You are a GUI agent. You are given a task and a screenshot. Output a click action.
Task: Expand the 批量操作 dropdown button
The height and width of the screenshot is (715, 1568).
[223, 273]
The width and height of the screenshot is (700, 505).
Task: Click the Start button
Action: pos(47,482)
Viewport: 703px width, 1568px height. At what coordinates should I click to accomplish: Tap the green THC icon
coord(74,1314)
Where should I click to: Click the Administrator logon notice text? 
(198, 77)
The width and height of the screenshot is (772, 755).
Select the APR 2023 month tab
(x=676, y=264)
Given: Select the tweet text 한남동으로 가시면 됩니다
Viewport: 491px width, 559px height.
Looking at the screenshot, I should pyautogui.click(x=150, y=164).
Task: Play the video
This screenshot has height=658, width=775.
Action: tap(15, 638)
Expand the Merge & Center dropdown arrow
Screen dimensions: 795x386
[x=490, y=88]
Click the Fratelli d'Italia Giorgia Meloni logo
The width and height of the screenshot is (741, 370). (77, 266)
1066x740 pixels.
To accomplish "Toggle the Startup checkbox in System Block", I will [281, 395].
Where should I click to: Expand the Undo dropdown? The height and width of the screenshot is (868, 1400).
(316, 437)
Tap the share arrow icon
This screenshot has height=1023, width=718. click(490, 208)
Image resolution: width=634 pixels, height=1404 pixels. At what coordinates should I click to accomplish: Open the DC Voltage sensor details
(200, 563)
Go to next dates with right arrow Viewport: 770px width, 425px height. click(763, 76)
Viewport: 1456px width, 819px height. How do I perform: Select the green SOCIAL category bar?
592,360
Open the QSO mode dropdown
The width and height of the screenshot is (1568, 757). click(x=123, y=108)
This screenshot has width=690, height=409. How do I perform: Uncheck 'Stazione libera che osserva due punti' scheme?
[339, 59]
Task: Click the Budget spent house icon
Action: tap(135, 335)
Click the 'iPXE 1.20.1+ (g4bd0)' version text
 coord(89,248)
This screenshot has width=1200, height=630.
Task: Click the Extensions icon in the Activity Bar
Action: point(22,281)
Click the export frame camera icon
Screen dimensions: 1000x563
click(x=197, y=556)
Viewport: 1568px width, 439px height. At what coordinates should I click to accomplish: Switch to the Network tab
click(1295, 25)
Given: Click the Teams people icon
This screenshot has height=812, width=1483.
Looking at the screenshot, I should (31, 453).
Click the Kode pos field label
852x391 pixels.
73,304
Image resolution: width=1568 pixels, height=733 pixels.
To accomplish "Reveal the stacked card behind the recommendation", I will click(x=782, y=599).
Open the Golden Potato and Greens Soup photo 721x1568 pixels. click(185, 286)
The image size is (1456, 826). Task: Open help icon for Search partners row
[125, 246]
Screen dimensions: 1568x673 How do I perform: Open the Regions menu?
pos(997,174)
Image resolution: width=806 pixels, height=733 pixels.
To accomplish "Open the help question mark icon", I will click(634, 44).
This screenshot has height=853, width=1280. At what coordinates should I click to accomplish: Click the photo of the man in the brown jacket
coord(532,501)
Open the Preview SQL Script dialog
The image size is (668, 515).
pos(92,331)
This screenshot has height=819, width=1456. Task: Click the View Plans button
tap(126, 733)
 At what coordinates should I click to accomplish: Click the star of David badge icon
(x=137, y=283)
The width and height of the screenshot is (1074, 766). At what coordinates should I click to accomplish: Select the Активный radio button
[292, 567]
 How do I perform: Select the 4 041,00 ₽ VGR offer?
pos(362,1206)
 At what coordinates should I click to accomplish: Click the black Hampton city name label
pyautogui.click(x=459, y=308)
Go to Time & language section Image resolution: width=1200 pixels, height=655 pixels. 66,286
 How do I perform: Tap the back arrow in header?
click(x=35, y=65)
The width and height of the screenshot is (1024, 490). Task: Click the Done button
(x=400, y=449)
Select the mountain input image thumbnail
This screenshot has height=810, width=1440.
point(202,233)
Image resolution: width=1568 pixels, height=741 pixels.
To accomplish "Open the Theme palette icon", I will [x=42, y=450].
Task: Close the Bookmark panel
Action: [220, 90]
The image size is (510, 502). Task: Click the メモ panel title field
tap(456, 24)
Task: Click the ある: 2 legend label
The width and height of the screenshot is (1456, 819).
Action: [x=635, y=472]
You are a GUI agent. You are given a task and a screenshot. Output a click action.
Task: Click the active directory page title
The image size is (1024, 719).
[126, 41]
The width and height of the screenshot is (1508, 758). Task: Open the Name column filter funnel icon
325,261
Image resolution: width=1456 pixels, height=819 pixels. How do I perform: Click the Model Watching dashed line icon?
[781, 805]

★ ★ ★

Reproduce every row above verbatim, keeping each line in its original order.

# [PROBLEM SOLUTION]
You are a GUI agent. You are given a task and a screenshot. Output a click action.
Task: Expand the 批量操作 dropdown button
The height and width of the screenshot is (715, 1568).
[223, 273]
The width and height of the screenshot is (700, 505).
Task: Click the Start button
Action: pos(47,482)
Viewport: 703px width, 1568px height. At what coordinates should I click to accomplish: Tap the green THC icon
coord(74,1314)
Where should I click to: Click the Administrator logon notice text? 
(198, 77)
The width and height of the screenshot is (772, 755).
Select the APR 2023 month tab
(x=676, y=264)
Given: Select the tweet text 한남동으로 가시면 됩니다
Viewport: 491px width, 559px height.
Looking at the screenshot, I should pyautogui.click(x=150, y=164).
Task: Play the video
This screenshot has height=658, width=775.
Action: tap(15, 638)
Expand the Merge & Center dropdown arrow
Screen dimensions: 795x386
[x=490, y=88]
Click the Fratelli d'Italia Giorgia Meloni logo
The width and height of the screenshot is (741, 370). (77, 266)
1066x740 pixels.
To accomplish "Toggle the Startup checkbox in System Block", I will [281, 395].
Where should I click to: Expand the Undo dropdown? The height and width of the screenshot is (868, 1400).
(316, 437)
Tap the share arrow icon
This screenshot has height=1023, width=718. click(490, 208)
Image resolution: width=634 pixels, height=1404 pixels. At what coordinates should I click to accomplish: Open the DC Voltage sensor details
(200, 563)
Go to next dates with right arrow Viewport: 770px width, 425px height. click(763, 76)
Viewport: 1456px width, 819px height. How do I perform: Select the green SOCIAL category bar?
592,360
Open the QSO mode dropdown
The width and height of the screenshot is (1568, 757). click(x=123, y=108)
This screenshot has width=690, height=409. How do I perform: Uncheck 'Stazione libera che osserva due punti' scheme?
[339, 59]
Task: Click the Budget spent house icon
Action: tap(135, 335)
Click the 'iPXE 1.20.1+ (g4bd0)' version text
 coord(89,248)
This screenshot has width=1200, height=630.
Task: Click the Extensions icon in the Activity Bar
Action: point(22,281)
Click the export frame camera icon
Screen dimensions: 1000x563
click(x=197, y=556)
Viewport: 1568px width, 439px height. At what coordinates should I click to accomplish: Switch to the Network tab
click(1295, 25)
Given: Click the Teams people icon
This screenshot has height=812, width=1483.
Looking at the screenshot, I should (31, 453).
Click the Kode pos field label
852x391 pixels.
73,304
Image resolution: width=1568 pixels, height=733 pixels.
To accomplish "Reveal the stacked card behind the recommendation", I will click(x=782, y=599).
Open the Golden Potato and Greens Soup photo 721x1568 pixels. click(185, 286)
The image size is (1456, 826). Task: Open help icon for Search partners row
[125, 246]
Screen dimensions: 1568x673 How do I perform: Open the Regions menu?
pos(997,174)
Image resolution: width=806 pixels, height=733 pixels.
To accomplish "Open the help question mark icon", I will click(634, 44).
This screenshot has height=853, width=1280. At what coordinates should I click to accomplish: Click the photo of the man in the brown jacket
coord(532,501)
Open the Preview SQL Script dialog
The image size is (668, 515).
pos(92,331)
This screenshot has height=819, width=1456. Task: Click the View Plans button
tap(126, 733)
 At what coordinates should I click to accomplish: Click the star of David badge icon
(x=137, y=283)
The width and height of the screenshot is (1074, 766). At what coordinates should I click to accomplish: Select the Активный radio button
[292, 567]
 How do I perform: Select the 4 041,00 ₽ VGR offer?
pos(362,1206)
 At what coordinates should I click to accomplish: Click the black Hampton city name label
pyautogui.click(x=459, y=308)
Go to Time & language section Image resolution: width=1200 pixels, height=655 pixels. 66,286
 How do I perform: Tap the back arrow in header?
click(x=35, y=65)
The width and height of the screenshot is (1024, 490). Task: Click the Done button
(x=400, y=449)
Select the mountain input image thumbnail
This screenshot has height=810, width=1440.
point(202,233)
Image resolution: width=1568 pixels, height=741 pixels.
To accomplish "Open the Theme palette icon", I will [x=42, y=450].
Task: Close the Bookmark panel
Action: [220, 90]
The image size is (510, 502). Task: Click the メモ panel title field
tap(456, 24)
Task: Click the ある: 2 legend label
The width and height of the screenshot is (1456, 819).
Action: [x=635, y=472]
You are a GUI agent. You are given a task and a screenshot. Output a click action.
Task: Click the active directory page title
The image size is (1024, 719).
[126, 41]
The width and height of the screenshot is (1508, 758). Task: Open the Name column filter funnel icon
325,261
Image resolution: width=1456 pixels, height=819 pixels. How do I perform: Click the Model Watching dashed line icon?
[781, 805]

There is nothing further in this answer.